### WHAT YOU NEED TO DO
Quote, word for word, the line containing "428x180 pixels. At" and all lines that follow it to the end of the records, with no pictures.

### EXERCISE INPUTS
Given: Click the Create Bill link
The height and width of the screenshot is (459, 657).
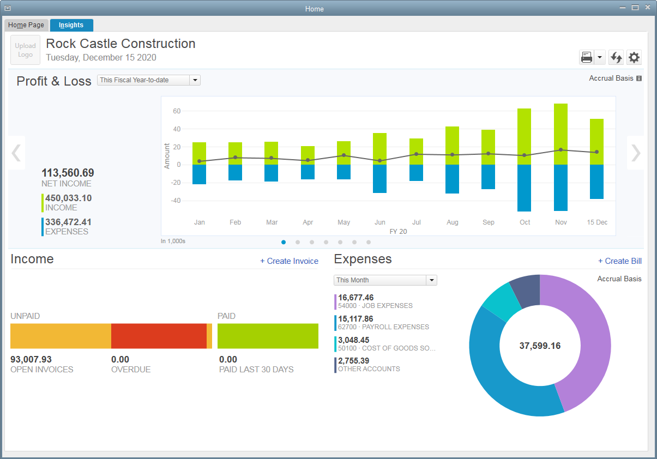Looking at the screenshot, I should 619,261.
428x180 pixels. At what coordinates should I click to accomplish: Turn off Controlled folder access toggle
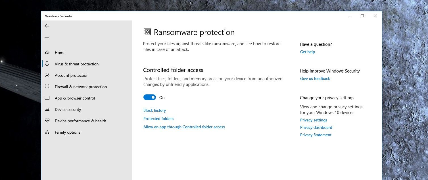pyautogui.click(x=150, y=98)
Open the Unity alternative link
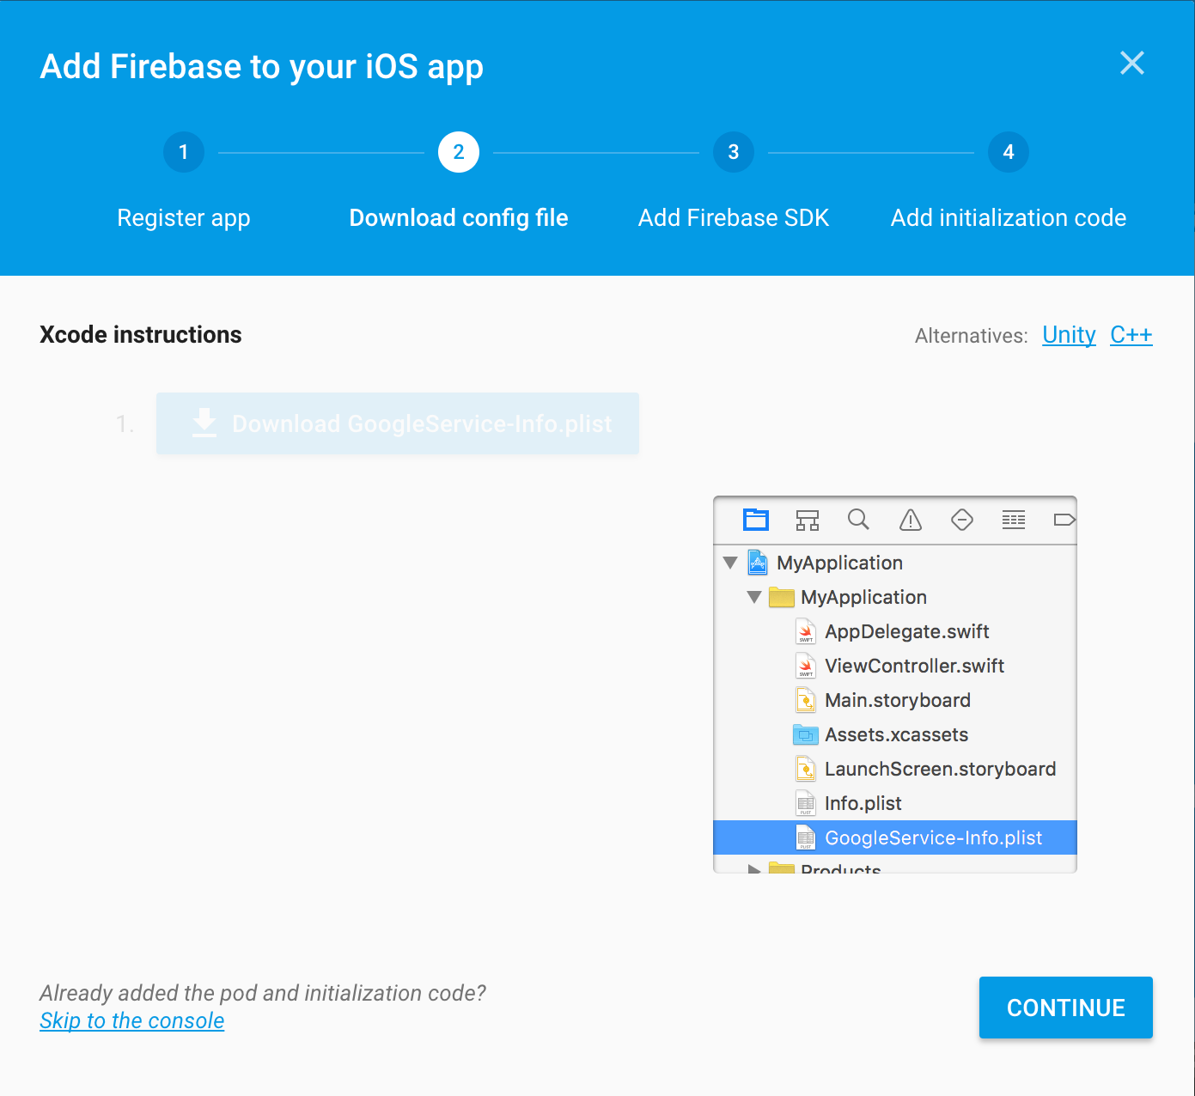The height and width of the screenshot is (1096, 1195). tap(1069, 335)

### RESULT OF THE EXERCISE
428x180 pixels. At what coordinates should I click to accomplish: Turn off Controlled folder access toggle
pyautogui.click(x=150, y=98)
Open the Unity alternative link
The height and width of the screenshot is (1096, 1195). tap(1069, 335)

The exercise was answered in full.